Please transcribe exactly, and only, the lines of the data below between the line holding "Screen dimensions: 822x452" and the line holding "Select operator 斬業ホシグマ's", inclusive.
BEGIN DATA PROVIDED
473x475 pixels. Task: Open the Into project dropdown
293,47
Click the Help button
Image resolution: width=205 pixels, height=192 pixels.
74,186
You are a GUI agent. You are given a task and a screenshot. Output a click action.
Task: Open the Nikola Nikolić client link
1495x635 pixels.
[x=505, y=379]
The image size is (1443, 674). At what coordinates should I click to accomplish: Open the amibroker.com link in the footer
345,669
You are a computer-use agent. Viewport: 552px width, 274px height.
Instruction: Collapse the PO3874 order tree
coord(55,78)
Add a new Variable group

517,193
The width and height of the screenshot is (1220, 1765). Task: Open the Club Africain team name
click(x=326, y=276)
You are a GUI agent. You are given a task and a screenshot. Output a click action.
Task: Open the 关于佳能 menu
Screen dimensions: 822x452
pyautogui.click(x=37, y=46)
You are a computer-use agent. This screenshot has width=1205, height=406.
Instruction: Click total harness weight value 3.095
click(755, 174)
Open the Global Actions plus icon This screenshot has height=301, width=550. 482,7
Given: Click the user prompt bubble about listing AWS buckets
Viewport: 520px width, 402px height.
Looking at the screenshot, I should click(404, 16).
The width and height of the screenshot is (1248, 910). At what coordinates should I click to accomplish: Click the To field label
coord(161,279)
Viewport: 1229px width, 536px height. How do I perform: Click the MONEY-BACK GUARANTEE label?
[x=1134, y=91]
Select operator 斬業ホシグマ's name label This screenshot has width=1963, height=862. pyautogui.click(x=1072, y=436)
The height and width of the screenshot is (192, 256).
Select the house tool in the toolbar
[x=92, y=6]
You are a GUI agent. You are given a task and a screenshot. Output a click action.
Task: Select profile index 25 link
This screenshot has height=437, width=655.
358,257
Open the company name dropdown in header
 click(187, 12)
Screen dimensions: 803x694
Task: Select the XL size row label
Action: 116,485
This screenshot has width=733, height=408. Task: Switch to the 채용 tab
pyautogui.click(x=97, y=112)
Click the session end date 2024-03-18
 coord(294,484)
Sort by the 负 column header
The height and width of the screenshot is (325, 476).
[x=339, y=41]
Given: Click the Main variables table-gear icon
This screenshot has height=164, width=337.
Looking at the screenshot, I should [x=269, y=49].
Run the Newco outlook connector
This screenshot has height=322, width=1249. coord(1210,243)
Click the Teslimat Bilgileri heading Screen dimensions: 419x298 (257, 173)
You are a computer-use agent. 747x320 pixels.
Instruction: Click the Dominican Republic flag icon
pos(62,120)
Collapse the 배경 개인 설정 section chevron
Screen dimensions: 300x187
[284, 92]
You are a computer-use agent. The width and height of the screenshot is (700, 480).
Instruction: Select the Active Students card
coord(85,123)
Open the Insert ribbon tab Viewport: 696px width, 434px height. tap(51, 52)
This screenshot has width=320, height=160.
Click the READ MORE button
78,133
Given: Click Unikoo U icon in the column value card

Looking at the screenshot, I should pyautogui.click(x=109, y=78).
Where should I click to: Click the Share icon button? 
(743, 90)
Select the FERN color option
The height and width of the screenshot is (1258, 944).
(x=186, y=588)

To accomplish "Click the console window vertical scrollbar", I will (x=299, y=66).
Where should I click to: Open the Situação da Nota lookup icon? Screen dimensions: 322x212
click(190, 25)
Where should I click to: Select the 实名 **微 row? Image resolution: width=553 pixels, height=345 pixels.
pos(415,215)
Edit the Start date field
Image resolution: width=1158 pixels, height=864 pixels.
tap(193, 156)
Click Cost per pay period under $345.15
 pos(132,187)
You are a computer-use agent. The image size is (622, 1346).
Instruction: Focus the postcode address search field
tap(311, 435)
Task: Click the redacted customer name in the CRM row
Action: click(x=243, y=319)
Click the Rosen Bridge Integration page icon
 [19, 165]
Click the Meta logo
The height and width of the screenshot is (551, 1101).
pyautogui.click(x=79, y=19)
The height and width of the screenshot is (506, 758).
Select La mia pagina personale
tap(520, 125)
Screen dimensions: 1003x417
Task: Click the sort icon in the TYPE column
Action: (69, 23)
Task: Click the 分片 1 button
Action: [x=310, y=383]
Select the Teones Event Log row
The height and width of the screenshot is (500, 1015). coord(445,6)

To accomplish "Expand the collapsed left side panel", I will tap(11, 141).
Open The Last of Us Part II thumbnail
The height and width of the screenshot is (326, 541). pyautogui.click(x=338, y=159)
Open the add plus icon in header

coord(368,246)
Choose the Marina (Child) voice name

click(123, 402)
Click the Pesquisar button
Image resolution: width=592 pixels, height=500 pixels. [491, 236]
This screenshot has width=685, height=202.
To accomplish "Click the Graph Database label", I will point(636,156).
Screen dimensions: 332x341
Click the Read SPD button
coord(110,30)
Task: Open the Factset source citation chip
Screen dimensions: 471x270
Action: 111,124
END DATA PROVIDED
- WRITTEN RESPONSE
Screen dimensions: 822x452
pyautogui.click(x=37, y=46)
You are a computer-use agent. This screenshot has width=1205, height=406.
Instruction: Click total harness weight value 3.095
click(755, 174)
Open the Global Actions plus icon This screenshot has height=301, width=550. 482,7
Given: Click the user prompt bubble about listing AWS buckets
Viewport: 520px width, 402px height.
Looking at the screenshot, I should click(404, 16).
The width and height of the screenshot is (1248, 910). At what coordinates should I click to accomplish: Click the To field label
coord(161,279)
Viewport: 1229px width, 536px height. How do I perform: Click the MONEY-BACK GUARANTEE label?
[x=1134, y=91]
Select operator 斬業ホシグマ's name label This screenshot has width=1963, height=862. pyautogui.click(x=1072, y=436)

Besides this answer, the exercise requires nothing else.